---------- 原文节选 ----------

模型部署一

Cindy_1224

已于 2023-04-18 13:51:13 修改

阅读量1.2k

点赞数 1

分类专栏：模型部署文章标签： pytorch 深度学习

于 2023-04-18 11:30:51 首次发布

本文链接：https://blog.csdn.net/cindywry/article/details/130217457

版权

模型部署专栏收录该内容

7 篇文章 2 订阅

订阅专栏

模型部署解决的问题：

1、模型部署，指把训练好的模型在特定环境中运行的过程。模型部署要解决模型框架兼容性差和模型运行速度慢这两大问题。

2、模型部署的常见流水线是“深度学习框架-中间表示-推理引擎”。其中比较常用的一个中间表示是 ONNX。

3、深度学习模型实际上就是一个计算图。模型部署时通常把模型转换成静态的计算图，即没有控制流（分支语句、循环语句）的计算图。

4、模型转换，训练框架都有对应的接口将模型转换成onnx 中间表示模型，比如PyTorch 框架就自带对 ONNX 的支持，只需要构造一组随机的输入，并对模型调用 torch.onnx.export 即可完成 PyTorch 到 ONNX 的转换。

---------- 收集资料 ----------

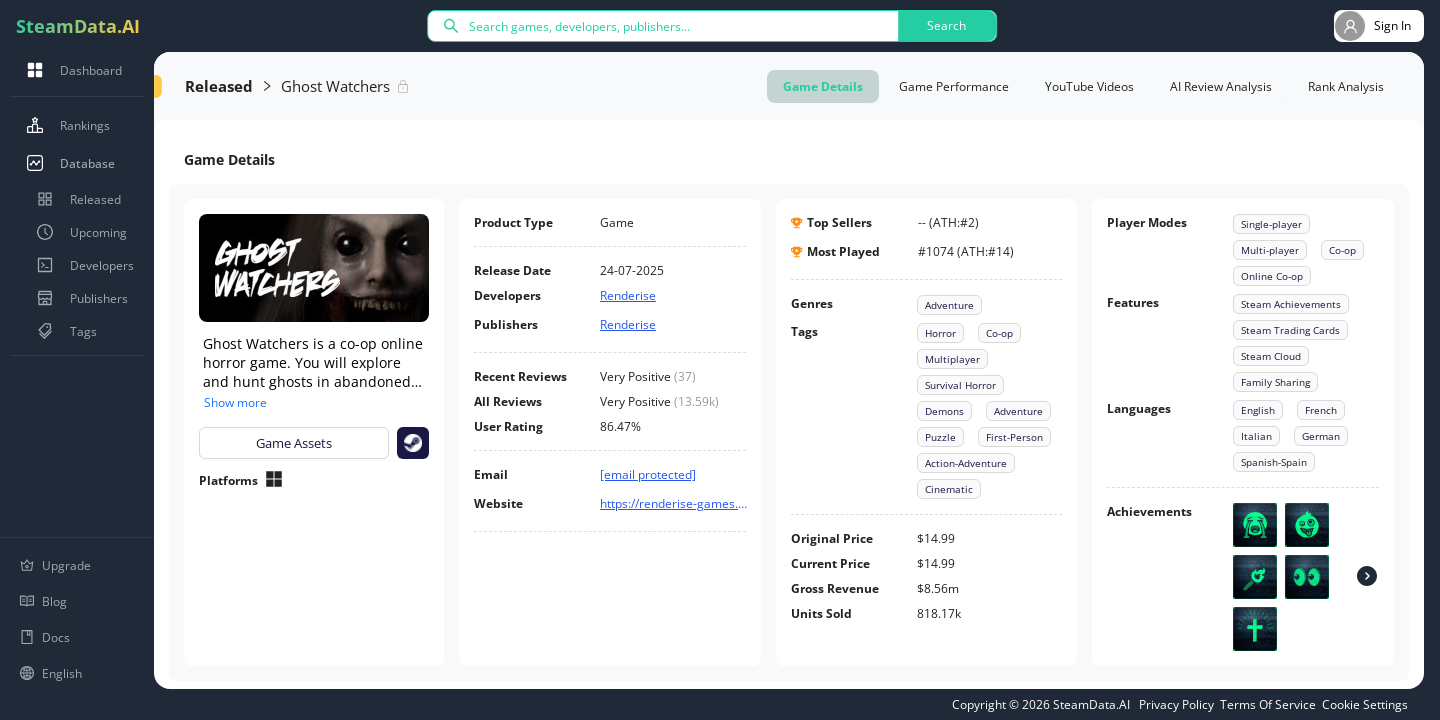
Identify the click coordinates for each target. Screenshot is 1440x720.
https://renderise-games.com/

----------

练习题
把上面讲模型部署的那篇文章里，从“本文链接：https://b”开始，到“和模型运行速度慢这两大问题。”为止（包括这几个字）的部分，一字不改地输出。

习题解答
本文链接：https://blog.csdn.net/cindywry/article/details/130217457

版权

模型部署专栏收录该内容

7 篇文章 2 订阅

订阅专栏

模型部署解决的问题：

1、模型部署，指把训练好的模型在特定环境中运行的过程。模型部署要解决模型框架兼容性差和模型运行速度慢这两大问题。